A new movie Everest Dark follows the efforts of world-renowned mountaineer Mingma Tsiri Sherpa to reclaim the sacred mountain from decades of exploitation, in his life-threatening journey to retrieve fallen climbers from Everest's Death Zone.
The movie was written, directed and produced by Michael Bodnarchuk and Jereme Watt.
The film changed in character after the devastating 2015 earthquake Watt told RNZ’s Nine to Noon.
“He [Mingma] had climbed Everest 19 times and wanted to break the record at the time, which was held by two people, which is 22. But while we were filming, that's when the earthquake hit. And so that obviously changed the direction of the film completely,” Watt says.
After the quake Mingma told the film-makers he didn’t want to make the film about his personal accomplishments, Watt says.
Sherpas missions to retrieve climbers from Mt Everest
“Eventually telling me, I'm not going to do this anymore because God is angry.
“And I asked him why. He said, 'because people are leaving garbage on the mountain, there's bodies everywhere. And this is his way of punishing us'.”
Mingma resolved to appease his God's anger, he says.
“I want to do something. And I think that if I remove garbage or bodies off the mountain, he'll stop punishing us with these earthquakes.”
Which is how Everest Dark evolved into a very different kind of film, Watt says.
Mingma is a mountaineering legend, but an extremely humble man, Bodnarchuk says.
“I've always joked with Jeremy that I've always thought that Mingma was the Yoda of the Sherpa world. He's such a humble, quiet person, but he's so wise to the ways of the mountain that, we've always felt completely safe with him being up there just because he's so all knowing and intuitive and in tune with the mountain.”

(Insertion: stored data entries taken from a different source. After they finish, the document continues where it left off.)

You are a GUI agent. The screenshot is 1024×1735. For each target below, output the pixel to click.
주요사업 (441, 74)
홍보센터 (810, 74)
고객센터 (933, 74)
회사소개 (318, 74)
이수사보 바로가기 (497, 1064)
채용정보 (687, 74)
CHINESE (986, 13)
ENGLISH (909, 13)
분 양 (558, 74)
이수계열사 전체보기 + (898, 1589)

The wider spiritual significance of Everest to Sherpa people was explored through the lens of one man in the film, he says.

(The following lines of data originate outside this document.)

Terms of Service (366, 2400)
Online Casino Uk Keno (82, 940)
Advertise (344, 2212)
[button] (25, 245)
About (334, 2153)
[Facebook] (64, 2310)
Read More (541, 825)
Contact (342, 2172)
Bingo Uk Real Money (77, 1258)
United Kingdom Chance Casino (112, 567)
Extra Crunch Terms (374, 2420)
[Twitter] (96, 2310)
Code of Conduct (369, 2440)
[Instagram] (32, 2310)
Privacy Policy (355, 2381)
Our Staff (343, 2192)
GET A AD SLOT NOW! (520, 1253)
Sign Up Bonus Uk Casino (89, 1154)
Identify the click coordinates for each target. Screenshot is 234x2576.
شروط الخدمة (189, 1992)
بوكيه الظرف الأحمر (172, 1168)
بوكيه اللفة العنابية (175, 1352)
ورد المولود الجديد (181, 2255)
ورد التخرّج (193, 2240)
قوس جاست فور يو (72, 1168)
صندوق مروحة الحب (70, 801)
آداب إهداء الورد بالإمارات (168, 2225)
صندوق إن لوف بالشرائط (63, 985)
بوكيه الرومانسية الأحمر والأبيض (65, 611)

“Who does this mountain belong to and why is it being disrespected and why do the Sherpa hold it in such high regard? So, there's many layers to this film and Mingma became the perfect person to explore them with.”

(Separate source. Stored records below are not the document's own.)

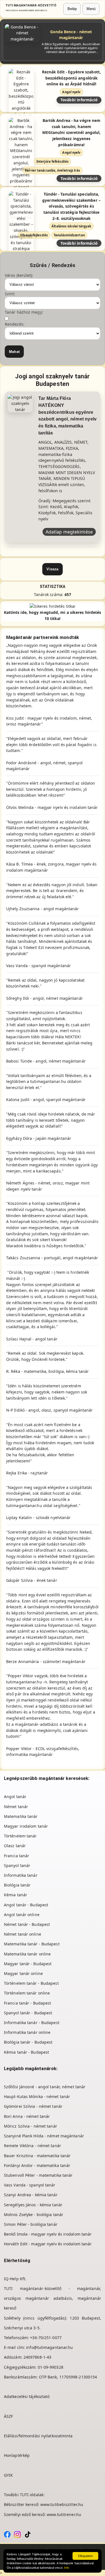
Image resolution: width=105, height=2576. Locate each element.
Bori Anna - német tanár (27, 2116)
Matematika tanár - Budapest (32, 1944)
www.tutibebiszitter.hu (61, 2504)
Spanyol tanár (17, 1865)
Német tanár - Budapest (27, 1924)
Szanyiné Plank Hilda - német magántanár (44, 2135)
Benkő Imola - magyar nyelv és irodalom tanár (48, 2234)
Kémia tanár (15, 1894)
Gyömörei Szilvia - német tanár (33, 2106)
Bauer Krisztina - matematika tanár (37, 2155)
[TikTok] (27, 2534)
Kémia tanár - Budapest (26, 2052)
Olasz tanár (15, 1845)
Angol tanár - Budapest (26, 1904)
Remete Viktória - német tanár (32, 2145)
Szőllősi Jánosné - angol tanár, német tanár (44, 2086)
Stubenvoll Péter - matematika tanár (38, 2175)
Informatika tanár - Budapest (31, 2022)
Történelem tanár (20, 1836)
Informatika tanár (21, 1875)
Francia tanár (16, 1855)
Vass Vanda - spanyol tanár (29, 2185)
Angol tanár (15, 1796)
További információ (79, 99)
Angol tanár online (21, 1914)
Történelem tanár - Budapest (31, 1983)
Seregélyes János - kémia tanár (33, 2204)
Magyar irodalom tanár (26, 1826)
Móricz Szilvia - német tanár (30, 2126)
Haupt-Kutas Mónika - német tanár (37, 2096)
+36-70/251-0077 (46, 2337)
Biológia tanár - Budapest (28, 2042)
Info (66, 2567)
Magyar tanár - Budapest (28, 1963)
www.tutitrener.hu (64, 2514)
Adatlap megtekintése (69, 532)
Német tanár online (22, 1934)
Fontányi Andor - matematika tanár (37, 2165)
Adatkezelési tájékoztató (27, 2396)
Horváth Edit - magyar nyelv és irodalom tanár (48, 2243)
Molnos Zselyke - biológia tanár (33, 2214)
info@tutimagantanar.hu (49, 2347)
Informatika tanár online (27, 2032)
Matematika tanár (21, 1816)
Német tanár (16, 1806)
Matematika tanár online (27, 1954)
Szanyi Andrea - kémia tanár (31, 2194)
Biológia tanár (17, 1885)
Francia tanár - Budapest (27, 2003)
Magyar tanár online (23, 1973)
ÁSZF (8, 2416)
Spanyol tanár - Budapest (28, 2012)
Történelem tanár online (27, 1993)
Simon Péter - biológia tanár (30, 2224)
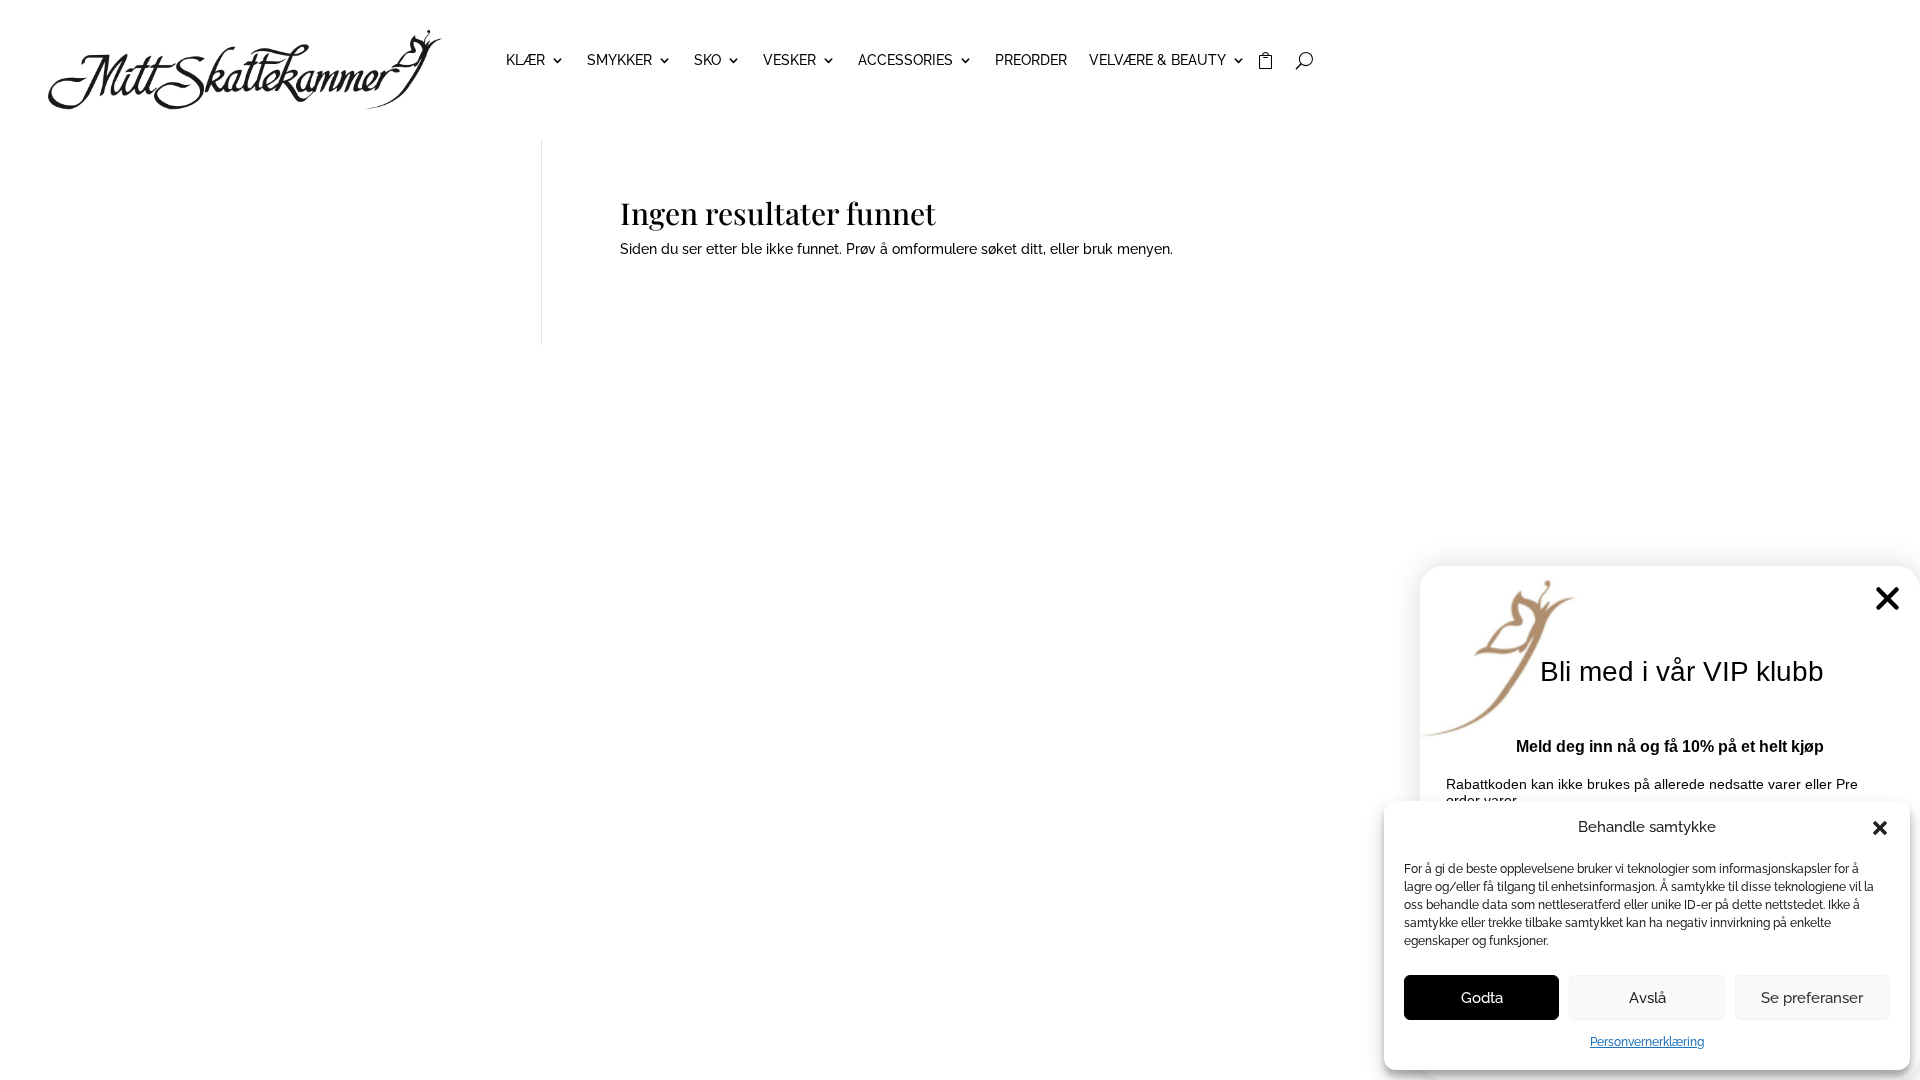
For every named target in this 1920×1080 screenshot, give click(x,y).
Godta (1482, 998)
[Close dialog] (1887, 598)
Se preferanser (1812, 998)
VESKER (789, 60)
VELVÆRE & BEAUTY (1157, 60)
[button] (1880, 828)
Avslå (1647, 998)
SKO (707, 60)
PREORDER (1031, 60)
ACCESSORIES (905, 60)
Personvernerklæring (1647, 1042)
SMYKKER (619, 60)
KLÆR (525, 60)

Mingma’s Buddhism drove him to attempt to bring back dead bodies from the mountain, Watt says.
"Most Sherpa are Buddhists, and in the Buddhist cycle of life, there is no chance at reincarnation unless the body is put through the proper rituals basically to close that circle of life.
“So whenever possible, they want to recover the body so it can be cremated and returned to the heavens and so that body can reincarnate at some point.”
The idea of bringing bodies back from the mountain is an anathema to the western mountaineering mind, Bodnarchuk says.
“The whole Western ethos about mountaineering is if I fall on the mountain, leave me there.
“But the Sherpa people don't want bodies up there. So, it speaks to a bigger question about indigenous relationships with the mountain and the spiritual aspect with the mountain, the respect for the mountain.”